■ **Supplied passage**
—————

1NDMC, EPHI and 2DMU & C4ED


April 28 - May 1, 2026

Introductions

Take few minutes to introduce ourselves.

Please share …

  1. Your name
  2. Your experience in R
  3. What you expect by the end of the training

Outlines

01. Module 1

  • Overview of R and R Studio
  • Workspace and R Objects
  • Reading and Writing data

02. Module 2

  • Data Management (dplyr, tidyverse)
    • Data Manipulation
  • Recoding Variables
  • Data merging
  • Data cleaning

03. Module 3

  • Data visualization (ggplot2)
  • EDA and Summary statistics

04. Module 4

  • Basic Statistical Analysis
  • Creating reproducible reports (Quarto)

—————

■ **Requests**
- 1) Translate the sentence "Take few minutes to introduce ourselves." from the R training outline into Spanish.
- 2) Reproduce the section of the R training outline that begins with "02. Module 2" and ends with "Data visualization (ggplot2)".

Collection entries:
—————

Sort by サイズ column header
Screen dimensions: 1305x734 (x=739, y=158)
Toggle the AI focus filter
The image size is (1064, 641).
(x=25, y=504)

—————

■ **Answers for the exercise**
- 1) Tomemos unos minutos para presentarnos.

- 2)
02. Module 2

  • Data Management (dplyr, tidyverse)
    • Data Manipulation
  • Recoding Variables
  • Data merging
  • Data cleaning

03. Module 3

  • Data visualization (ggplot2)